Front woman Catherine Culpepper's excellent figure was poured into her low cut, fitted dress, but it was more than simple sex appeal that caught my attention. Catherine carried notes and didn’t fall off key once. The quick comparison to Deborah Harry is rooted in the actual talent of her abilities more so than the similarity in appearance, despite Catherine’s good looks and golden locks. The orientation of the band provided an interesting relationship between guitarist and keyboardist. Without a second guitarist, the two came together to harmonize during rhythm sections, which provided a more consistent role for keyboardist Shawn King as one of the band's driving forces. But it was the immense skill and sense of timing between bassist Tev Casterline and drummer Aaron Carroll, which kept the beat together and intact.
After all was said and done I ran into Catherine while on my way to the bathroom line. A few simple words were shared as we parted ways. Ironically, it was then that I remembered I had decided not to wear any underwear. In my haste to make it on time, I had forfeited several pairs of dirty boxers in favor of a much more free experience. Why not? It's summer time. Coincidentally in my rush to make it in time I had forgotten to zip my fly. An embarrassing discovery, but worth a few god laughs because I don’t think anyone had noticed.
When I reentered the main hall, the lighting had changed and the crowd had thickened, two very good signs that The Caesars were preparing to take stage as the evenings headliner. My neck was cramped slightly from having refused to pull away during the Hong Kong’s superb performance, so as I stretched, I took the time to observe the change in atmosphere. Two psychedelic inspired lights spilled onto a canvas backdrop on either side of the stage. In the center of the canvas a large screen projected a series of seemingly random images that encompassed everything from Mexican wrestlers to space invaders.
A sudden jolt of excitement came over the crowd as the band slipped onto stage via a side door. A slight accent could be heard as they introduced themselves and announced that they were a Swedish band happy to be playing a show in Chicago. The group's popularity has brought them to the brink of mainstream success with their song "Jerk It Out" now playing in the background of the popular iPod Shuffle commercials. The group has taken some new risks with their most recent album, attempting to tastefully step away from their garage sound while not losing their wildly energetic rock & roll edge.
Hands down, these boys give one of the best live performances either you or I have ever seen, and yet they stay so charmingly modest about their abilities.
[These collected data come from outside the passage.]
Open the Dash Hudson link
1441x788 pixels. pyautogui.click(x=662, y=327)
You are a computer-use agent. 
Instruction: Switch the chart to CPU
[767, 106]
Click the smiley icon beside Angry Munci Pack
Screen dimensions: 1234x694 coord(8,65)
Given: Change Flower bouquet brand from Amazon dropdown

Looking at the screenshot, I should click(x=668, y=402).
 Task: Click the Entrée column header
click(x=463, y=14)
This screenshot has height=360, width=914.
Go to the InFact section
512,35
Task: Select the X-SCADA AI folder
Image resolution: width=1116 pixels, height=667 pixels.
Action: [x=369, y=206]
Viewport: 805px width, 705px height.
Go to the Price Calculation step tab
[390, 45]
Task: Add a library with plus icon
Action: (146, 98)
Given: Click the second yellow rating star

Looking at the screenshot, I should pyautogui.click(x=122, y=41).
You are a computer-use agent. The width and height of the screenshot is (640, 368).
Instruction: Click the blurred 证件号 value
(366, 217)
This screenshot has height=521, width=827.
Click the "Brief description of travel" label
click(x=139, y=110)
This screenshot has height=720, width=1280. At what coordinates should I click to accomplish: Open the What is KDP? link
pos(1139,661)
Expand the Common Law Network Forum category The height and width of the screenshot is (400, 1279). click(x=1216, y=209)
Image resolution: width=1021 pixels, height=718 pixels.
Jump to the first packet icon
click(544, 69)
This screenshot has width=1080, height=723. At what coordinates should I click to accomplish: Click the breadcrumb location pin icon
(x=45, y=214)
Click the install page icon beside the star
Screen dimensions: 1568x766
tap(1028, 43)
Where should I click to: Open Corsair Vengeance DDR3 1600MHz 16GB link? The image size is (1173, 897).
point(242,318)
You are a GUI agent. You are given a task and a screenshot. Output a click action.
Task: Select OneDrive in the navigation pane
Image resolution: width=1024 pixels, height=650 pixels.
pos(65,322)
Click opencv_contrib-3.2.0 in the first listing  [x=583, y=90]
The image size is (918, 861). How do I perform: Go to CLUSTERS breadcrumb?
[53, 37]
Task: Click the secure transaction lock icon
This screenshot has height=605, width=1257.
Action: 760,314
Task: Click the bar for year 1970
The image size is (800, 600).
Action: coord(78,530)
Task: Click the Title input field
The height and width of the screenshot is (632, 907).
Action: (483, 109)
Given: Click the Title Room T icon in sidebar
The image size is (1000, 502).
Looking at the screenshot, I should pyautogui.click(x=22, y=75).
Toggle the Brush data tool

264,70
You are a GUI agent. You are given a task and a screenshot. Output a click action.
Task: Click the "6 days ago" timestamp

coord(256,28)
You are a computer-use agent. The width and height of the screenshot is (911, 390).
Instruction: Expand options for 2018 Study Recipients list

The well-mannered Swedes have the best crowd interaction I’ve ever seen, and go the extra mile to get hand clapping and head shaking. The Caesars exert an incredible amount of energy, providing an audience with something more than you could ever get with just a recording. Seeing this band live is an experience. The band's lengthy set list was a 45-minute expedition into their unique breed psychedelic ‘60s rock & roll. But the real treat came at the end, when the band returned to play a two-song encore, which included the infinitely excellent cover of the Cure classic "Boys Don’t Cry". The Hong Kong and The Caesars are collaborating on a series of tour dates this summer and heating things up where ever they stop.